> **Request**
Reproduce the text of all the entries below word for word, omitting the pictures.

# Start of Records supplied

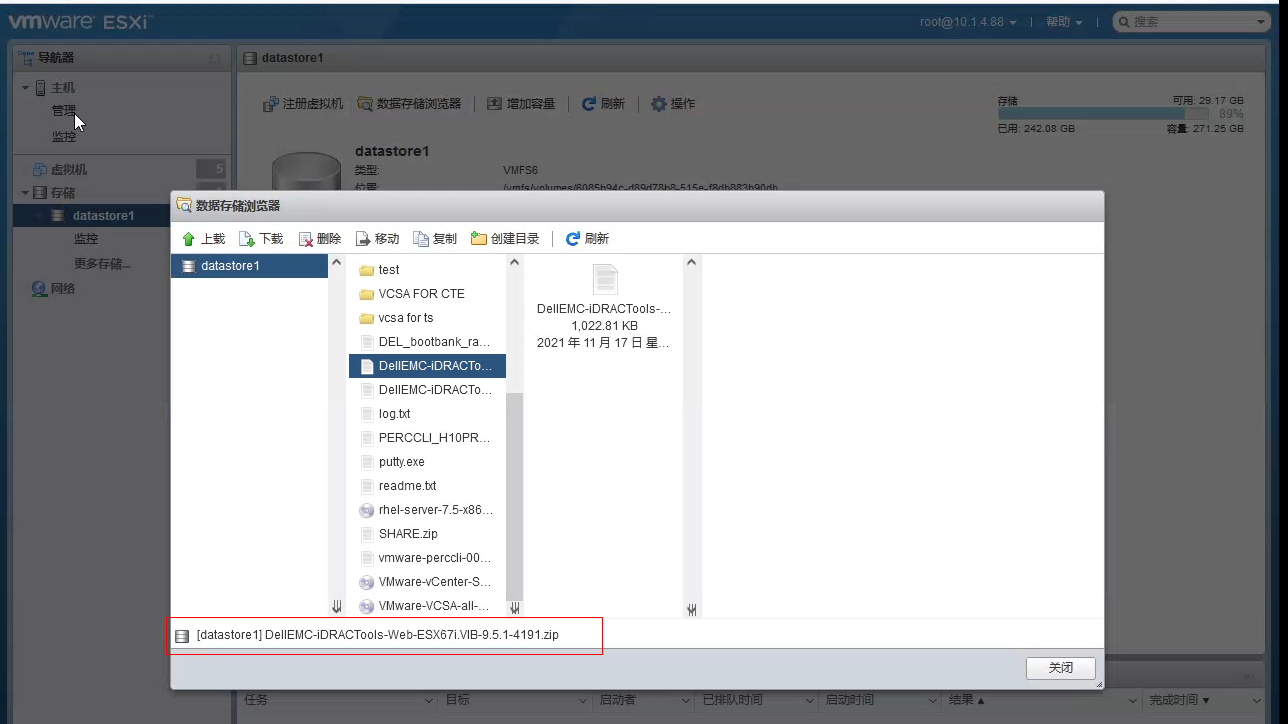Select the manage item in the navigator
The height and width of the screenshot is (724, 1288).
[63, 111]
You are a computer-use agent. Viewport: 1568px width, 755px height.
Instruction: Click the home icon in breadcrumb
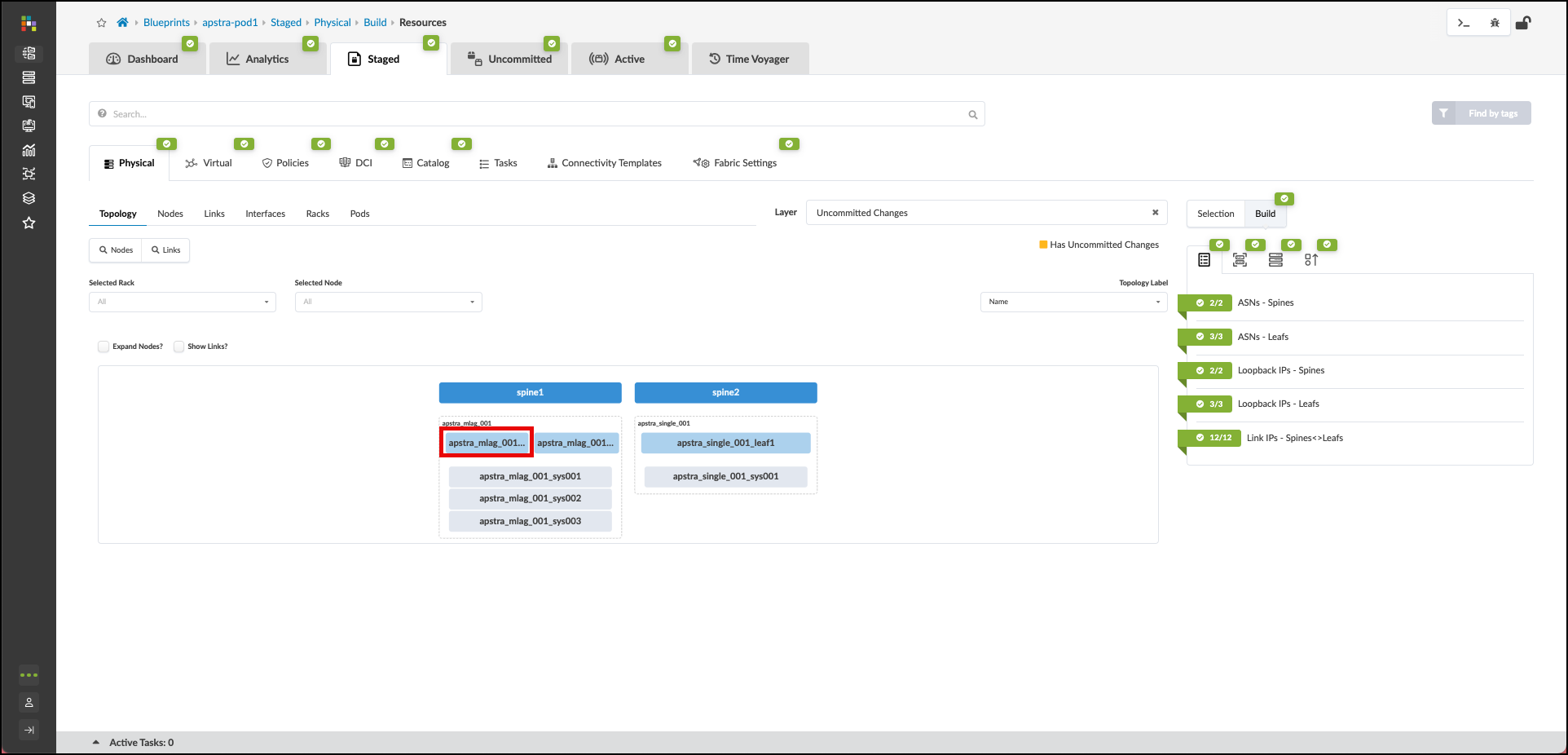[x=122, y=23]
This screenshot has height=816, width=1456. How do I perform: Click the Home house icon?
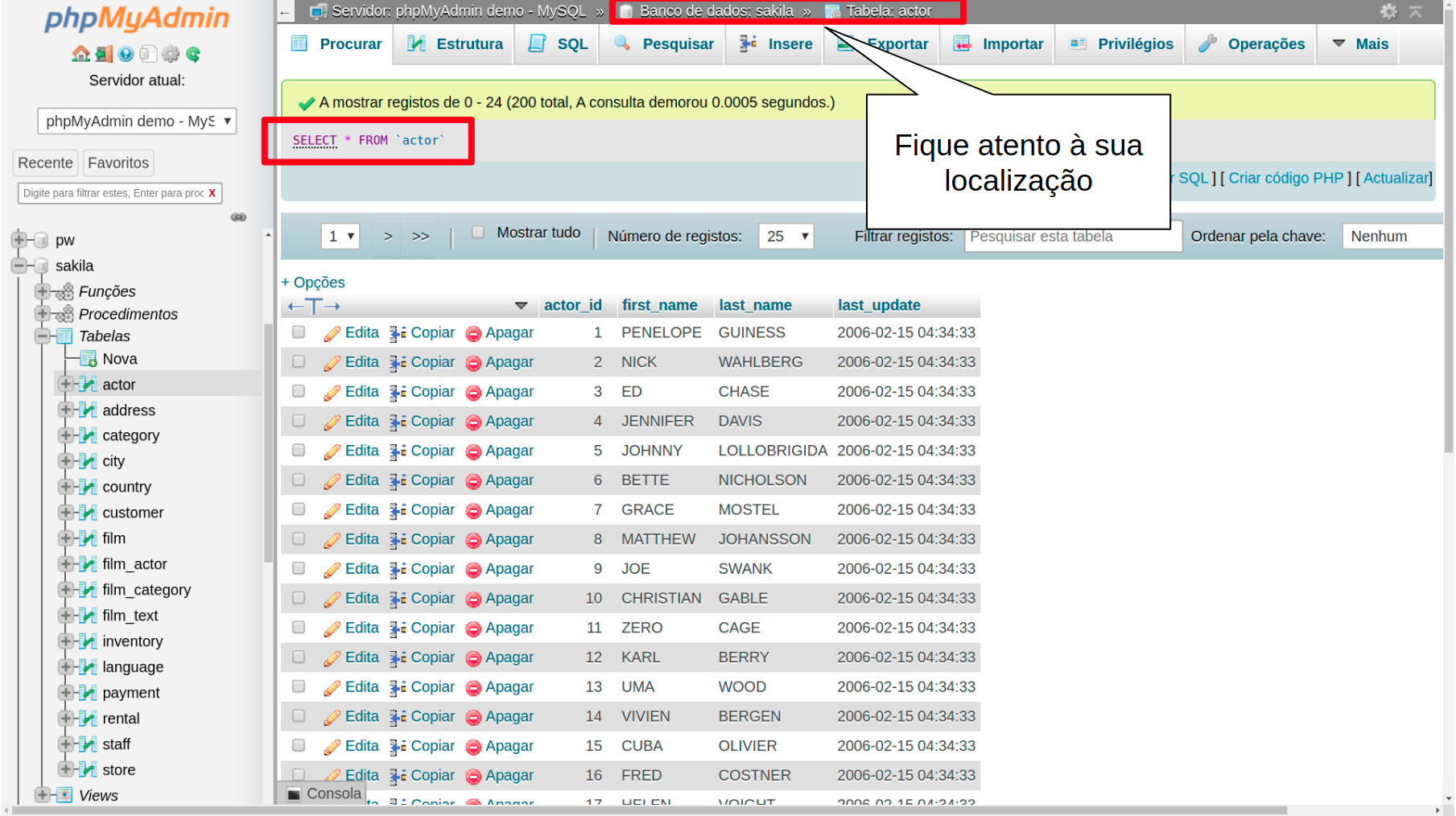click(80, 54)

# End of Records supplied

> **Written response**
Select the manage item in the navigator
The height and width of the screenshot is (724, 1288).
[63, 111]
You are a computer-use agent. Viewport: 1568px width, 755px height.
Instruction: Click the home icon in breadcrumb
[x=122, y=23]
This screenshot has height=816, width=1456. How do I perform: Click the Home house icon?
click(80, 54)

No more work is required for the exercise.